Dinner, last night. In an attempt to get as many vegetables into us as possible, I threw together a tart, crunchy, juicy salad of shaved purple carrots, chioggia beets, cucumbers and radishes, with wedges of first-of-the-season heirloom tomato, tender baby lettuce, and lots of snipped scallions in a lemon and coriander vinaigrette. I added lots of shredded zucchini to my kofta-style meatballs, and served them on top of freekeh and lentils and crispy sweet onions, all of it drizzled with a goat yogurt tzatziki sauce. Bright flavors and colors for our dimly-lit late night meal, and a crappy camera phone photo for the record.

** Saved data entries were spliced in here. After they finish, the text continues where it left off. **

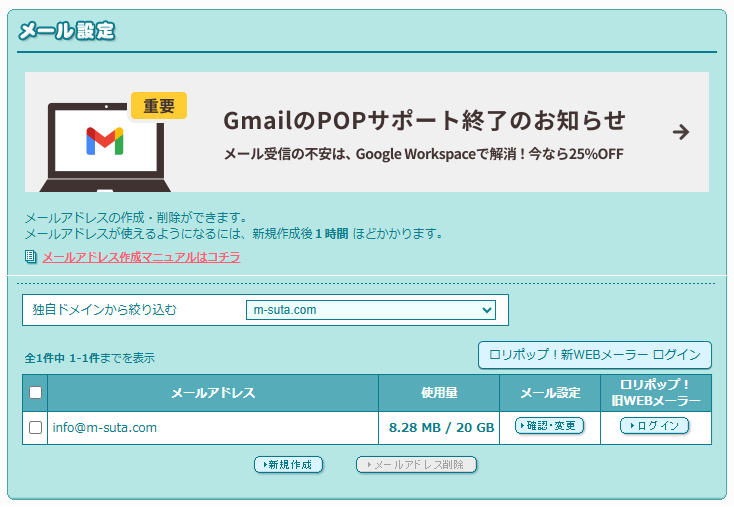The image size is (734, 507).
Task: Click the メールアドレス column header
Action: [x=213, y=393]
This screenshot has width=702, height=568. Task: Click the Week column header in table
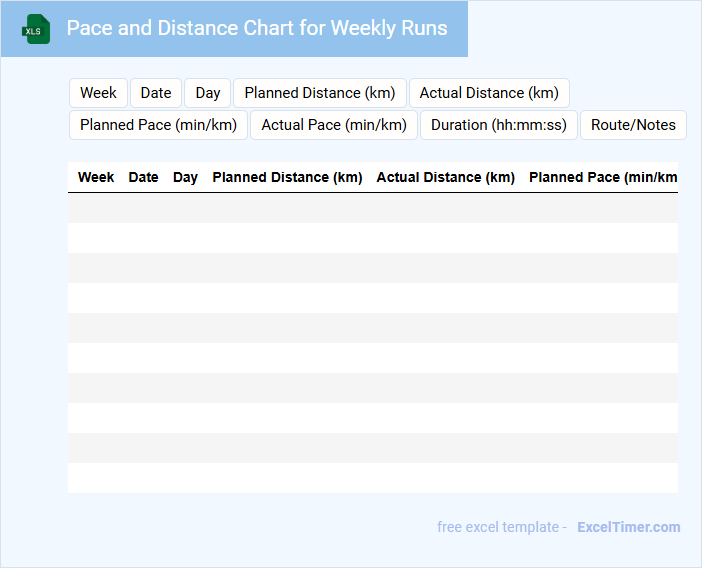tap(96, 177)
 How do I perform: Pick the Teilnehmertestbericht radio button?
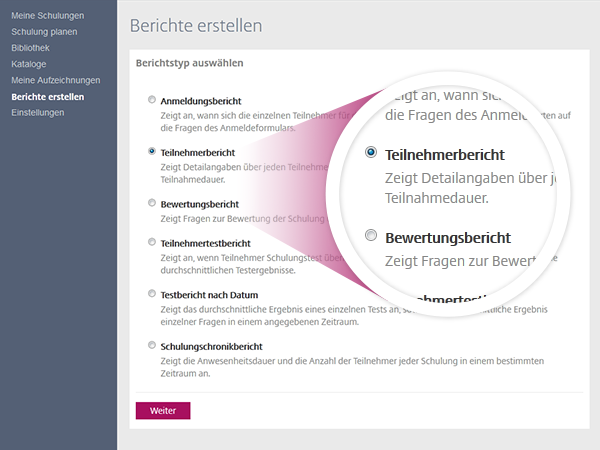click(x=152, y=242)
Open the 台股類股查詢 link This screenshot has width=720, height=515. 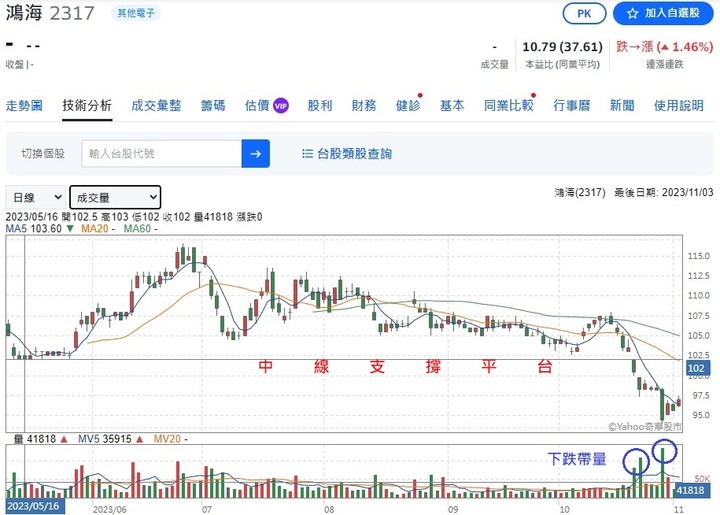354,154

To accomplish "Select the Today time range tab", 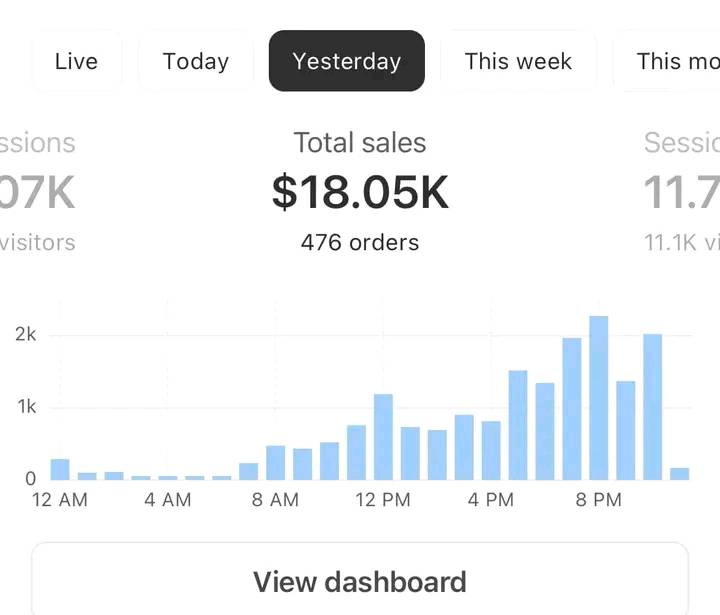I will 196,61.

We started him off with biscuits, breakfast sausage and sunny eggs, some sweet little strawberries too.
My young kitchen assistant did a wonderful job helping me whip up this old favorite recipe.
Even the littlest Dietsch got to partake. She loved her first taste of pork sausage – definitely her daddy’s girl.
After a trip to the park, and a whole lot of running and climbing, we returned home for naps and a little quiet relaxation before dinner prep began. On the menu: a Caesar salad, with spears of romaine and a garlicky, anchovy-rich dressing, loaded baked potatoes, and a totally decadent butter-basted ribeye steak for two.
He insisted on cooking his own meat.
The ice cream I brought home for dessert went uneaten. There’s always tonight.
This is Donald Link’s Braised Chicken with Salami and Olives. It’s one of the most delicious things we’ve eaten in a while. Make sure you serve it with lots of crusty bread – you’ll want to mop up every last bit of the intensely savory sauce.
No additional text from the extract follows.